Болота просто кишели птицами. Выпи и пугливые ночные цапли прятались в тростниках, маленькие шоколадные яканы плясали на плавающих листьях кувшинок, гигантские цапли охотились за рыбой у берегов заводи. В небе хлопали крыльями сотни пеликанов, белых цапель, больших бакланов и змеешеек; среди огромных стай диких уток можно было насчитать с дюжину разных видов.

Зной все нарастал; солнечные лучи били прямо в лицо, отражаясь от поверхности воды, и рубашки белых мужчин скоро насквозь промокли от пота. Кое-где глубина воды не превышала нескольких дюймов, и тогда приходилось вылезать из лодки и тащить ее волоком до ближайшей заводи, продираясь через спутанные стебли тростника по колено в вонючей черной жиже.

На отмелях отпечатки слоновьих ног в слое ила походили на небольшие круглые кратеры, заполненные водой. След старого слона уводил их все глубже и глубже в болота, но каноэ быстро скользило по заводям и каналам. Шон занял на некоторое время место кормчего, но скоро Пумуле надоели его неуклюжие толчки, и он отобрал у него багор.

В каноэ мог лечь только один человек; этой ночью в нем спал Рикардо. Остальные сидели по пояс в болотной грязи, прислонившись к борту, и пытались заснуть, насколько позволяли огромные тучи москитов.
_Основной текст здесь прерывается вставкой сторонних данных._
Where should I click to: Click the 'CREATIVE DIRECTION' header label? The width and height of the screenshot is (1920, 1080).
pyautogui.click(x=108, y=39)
Ранним утром следующего дня, наконец вытянув ноги из слякоти, Шон обнаружил на своих голых икрах множество черных пиявок. Мерзкие твари, раздувшиеся от выпитой крови, плотно присосались к его коже. Шону пришлось потратить немного драгоценной соли, чтобы избавиться от них. Просто так отдирать их было нельзя, остались бы ранки, в которые пиявки уже впрыснули вещество, препятствующее свертыванию; они бы долго кровоточили, и дело могло кончиться заражением. Щепотка соли заставила пиявок отлепиться, они упали, извиваясь в агонии, оставив на коже лишь небольшие следы от укусов.

Расстегнув штаны, Шон увидел, что пиявки заползли даже в щель между ягодицами и черными гроздьями свисали с мошонки. Содрогнувшись от омерзения, он принялся посыпать их солью. Рикардо, с интересом наблюдая за ним из безопасного места, весело заметил:

— Эй, Шон, небось впервые в жизни не рад, что там оказался чей-то рот!